A word-for-word restatement of every entry is what is needed here.

※ ※ ※

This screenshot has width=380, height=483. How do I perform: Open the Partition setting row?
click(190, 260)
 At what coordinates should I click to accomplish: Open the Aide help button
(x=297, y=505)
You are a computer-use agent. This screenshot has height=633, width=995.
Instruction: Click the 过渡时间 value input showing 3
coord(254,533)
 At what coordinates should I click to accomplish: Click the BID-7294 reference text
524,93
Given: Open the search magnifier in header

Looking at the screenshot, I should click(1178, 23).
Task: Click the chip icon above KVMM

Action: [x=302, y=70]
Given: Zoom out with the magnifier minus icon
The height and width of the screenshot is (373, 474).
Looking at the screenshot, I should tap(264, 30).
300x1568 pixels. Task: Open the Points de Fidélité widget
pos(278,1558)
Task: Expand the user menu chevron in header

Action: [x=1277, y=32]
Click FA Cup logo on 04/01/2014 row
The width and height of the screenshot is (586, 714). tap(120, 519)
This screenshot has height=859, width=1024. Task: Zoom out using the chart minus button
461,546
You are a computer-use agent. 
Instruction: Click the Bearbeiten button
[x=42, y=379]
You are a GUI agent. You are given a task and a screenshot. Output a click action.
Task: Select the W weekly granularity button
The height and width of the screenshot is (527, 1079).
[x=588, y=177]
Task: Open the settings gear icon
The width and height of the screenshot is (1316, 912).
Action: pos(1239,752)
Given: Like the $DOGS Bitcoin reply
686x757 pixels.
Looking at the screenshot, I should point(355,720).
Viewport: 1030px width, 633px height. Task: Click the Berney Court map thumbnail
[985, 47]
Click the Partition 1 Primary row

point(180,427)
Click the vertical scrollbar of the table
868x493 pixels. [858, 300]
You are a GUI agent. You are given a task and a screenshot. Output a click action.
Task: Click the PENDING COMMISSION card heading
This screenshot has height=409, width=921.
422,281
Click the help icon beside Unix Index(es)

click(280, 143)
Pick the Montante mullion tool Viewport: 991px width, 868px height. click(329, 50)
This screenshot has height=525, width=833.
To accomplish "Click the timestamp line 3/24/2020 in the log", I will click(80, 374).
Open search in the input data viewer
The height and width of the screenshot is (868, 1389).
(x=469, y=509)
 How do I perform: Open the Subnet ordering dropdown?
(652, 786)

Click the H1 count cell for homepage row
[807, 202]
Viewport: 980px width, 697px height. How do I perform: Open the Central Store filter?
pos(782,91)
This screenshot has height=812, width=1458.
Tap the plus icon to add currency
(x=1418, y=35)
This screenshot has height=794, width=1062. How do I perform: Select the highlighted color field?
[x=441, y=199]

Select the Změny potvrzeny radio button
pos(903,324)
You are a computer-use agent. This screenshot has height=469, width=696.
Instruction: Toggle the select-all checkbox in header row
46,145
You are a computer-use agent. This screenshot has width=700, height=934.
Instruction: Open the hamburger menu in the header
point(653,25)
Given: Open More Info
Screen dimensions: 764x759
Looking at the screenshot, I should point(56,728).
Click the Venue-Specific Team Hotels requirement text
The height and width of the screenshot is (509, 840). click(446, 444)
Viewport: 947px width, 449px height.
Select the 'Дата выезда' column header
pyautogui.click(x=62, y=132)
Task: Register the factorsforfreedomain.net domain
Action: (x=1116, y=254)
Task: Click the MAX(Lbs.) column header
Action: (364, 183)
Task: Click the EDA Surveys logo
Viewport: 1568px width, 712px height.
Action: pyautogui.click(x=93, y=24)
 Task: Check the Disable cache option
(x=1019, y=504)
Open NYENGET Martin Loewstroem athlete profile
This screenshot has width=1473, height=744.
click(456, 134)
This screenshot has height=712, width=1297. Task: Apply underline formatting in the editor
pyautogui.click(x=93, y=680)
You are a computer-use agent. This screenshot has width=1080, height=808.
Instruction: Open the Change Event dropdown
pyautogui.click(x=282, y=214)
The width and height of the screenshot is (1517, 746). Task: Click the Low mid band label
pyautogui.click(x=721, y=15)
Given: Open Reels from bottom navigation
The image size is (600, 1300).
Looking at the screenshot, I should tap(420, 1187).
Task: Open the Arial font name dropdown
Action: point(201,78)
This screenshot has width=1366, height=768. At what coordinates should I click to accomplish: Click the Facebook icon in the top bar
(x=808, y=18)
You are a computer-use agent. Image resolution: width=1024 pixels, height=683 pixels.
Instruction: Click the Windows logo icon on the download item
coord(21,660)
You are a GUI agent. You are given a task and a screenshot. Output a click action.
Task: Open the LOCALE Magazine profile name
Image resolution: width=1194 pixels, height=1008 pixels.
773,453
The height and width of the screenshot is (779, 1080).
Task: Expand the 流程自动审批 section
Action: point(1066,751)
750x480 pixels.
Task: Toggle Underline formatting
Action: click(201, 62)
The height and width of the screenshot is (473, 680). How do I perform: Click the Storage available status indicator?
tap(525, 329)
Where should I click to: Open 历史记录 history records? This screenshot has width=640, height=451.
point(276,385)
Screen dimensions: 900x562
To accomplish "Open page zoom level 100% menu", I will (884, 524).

※ ※ ※

== Solution for this task ==
This screenshot has width=380, height=483. How do I perform: Open the Partition setting row?
click(190, 260)
 At what coordinates should I click to accomplish: Open the Aide help button
(x=297, y=505)
You are a computer-use agent. This screenshot has height=633, width=995.
Instruction: Click the 过渡时间 value input showing 3
coord(254,533)
 At what coordinates should I click to accomplish: Click the BID-7294 reference text
524,93
Given: Open the search magnifier in header

Looking at the screenshot, I should click(1178, 23).
Task: Click the chip icon above KVMM

Action: [x=302, y=70]
Given: Zoom out with the magnifier minus icon
The height and width of the screenshot is (373, 474).
Looking at the screenshot, I should tap(264, 30).
300x1568 pixels. Task: Open the Points de Fidélité widget
pos(278,1558)
Task: Expand the user menu chevron in header

Action: [x=1277, y=32]
Click FA Cup logo on 04/01/2014 row
The width and height of the screenshot is (586, 714). tap(120, 519)
This screenshot has height=859, width=1024. Task: Zoom out using the chart minus button
461,546
You are a computer-use agent. 
Instruction: Click the Bearbeiten button
[x=42, y=379]
You are a GUI agent. You are given a task and a screenshot. Output a click action.
Task: Select the W weekly granularity button
The height and width of the screenshot is (527, 1079).
[x=588, y=177]
Task: Open the settings gear icon
The width and height of the screenshot is (1316, 912).
Action: pos(1239,752)
Given: Like the $DOGS Bitcoin reply
686x757 pixels.
Looking at the screenshot, I should point(355,720).
Viewport: 1030px width, 633px height. Task: Click the Berney Court map thumbnail
[985, 47]
Click the Partition 1 Primary row

point(180,427)
Click the vertical scrollbar of the table
868x493 pixels. [858, 300]
You are a GUI agent. You are given a task and a screenshot. Output a click action.
Task: Click the PENDING COMMISSION card heading
This screenshot has height=409, width=921.
422,281
Click the help icon beside Unix Index(es)

click(280, 143)
Pick the Montante mullion tool Viewport: 991px width, 868px height. click(329, 50)
This screenshot has height=525, width=833.
To accomplish "Click the timestamp line 3/24/2020 in the log", I will click(80, 374).
Open search in the input data viewer
The height and width of the screenshot is (868, 1389).
(x=469, y=509)
 How do I perform: Open the Subnet ordering dropdown?
(652, 786)

Click the H1 count cell for homepage row
[807, 202]
Viewport: 980px width, 697px height. How do I perform: Open the Central Store filter?
pos(782,91)
This screenshot has height=812, width=1458.
Tap the plus icon to add currency
(x=1418, y=35)
This screenshot has height=794, width=1062. How do I perform: Select the highlighted color field?
[x=441, y=199]

Select the Změny potvrzeny radio button
pos(903,324)
You are a computer-use agent. This screenshot has height=469, width=696.
Instruction: Toggle the select-all checkbox in header row
46,145
You are a computer-use agent. This screenshot has width=700, height=934.
Instruction: Open the hamburger menu in the header
point(653,25)
Given: Open More Info
Screen dimensions: 764x759
Looking at the screenshot, I should point(56,728).
Click the Venue-Specific Team Hotels requirement text
The height and width of the screenshot is (509, 840). click(446, 444)
Viewport: 947px width, 449px height.
Select the 'Дата выезда' column header
pyautogui.click(x=62, y=132)
Task: Register the factorsforfreedomain.net domain
Action: (x=1116, y=254)
Task: Click the MAX(Lbs.) column header
Action: (364, 183)
Task: Click the EDA Surveys logo
Viewport: 1568px width, 712px height.
Action: pyautogui.click(x=93, y=24)
 Task: Check the Disable cache option
(x=1019, y=504)
Open NYENGET Martin Loewstroem athlete profile
This screenshot has width=1473, height=744.
click(456, 134)
This screenshot has height=712, width=1297. Task: Apply underline formatting in the editor
pyautogui.click(x=93, y=680)
You are a computer-use agent. This screenshot has width=1080, height=808.
Instruction: Open the Change Event dropdown
pyautogui.click(x=282, y=214)
The width and height of the screenshot is (1517, 746). Task: Click the Low mid band label
pyautogui.click(x=721, y=15)
Given: Open Reels from bottom navigation
The image size is (600, 1300).
Looking at the screenshot, I should tap(420, 1187).
Task: Open the Arial font name dropdown
Action: point(201,78)
This screenshot has width=1366, height=768. At what coordinates should I click to accomplish: Click the Facebook icon in the top bar
(x=808, y=18)
You are a computer-use agent. Image resolution: width=1024 pixels, height=683 pixels.
Instruction: Click the Windows logo icon on the download item
coord(21,660)
You are a GUI agent. You are given a task and a screenshot. Output a click action.
Task: Open the LOCALE Magazine profile name
Image resolution: width=1194 pixels, height=1008 pixels.
773,453
The height and width of the screenshot is (779, 1080).
Task: Expand the 流程自动审批 section
Action: point(1066,751)
750x480 pixels.
Task: Toggle Underline formatting
Action: click(201, 62)
The height and width of the screenshot is (473, 680). How do I perform: Click the Storage available status indicator?
tap(525, 329)
Where should I click to: Open 历史记录 history records? This screenshot has width=640, height=451.
point(276,385)
Screen dimensions: 900x562
To accomplish "Open page zoom level 100% menu", I will (884, 524).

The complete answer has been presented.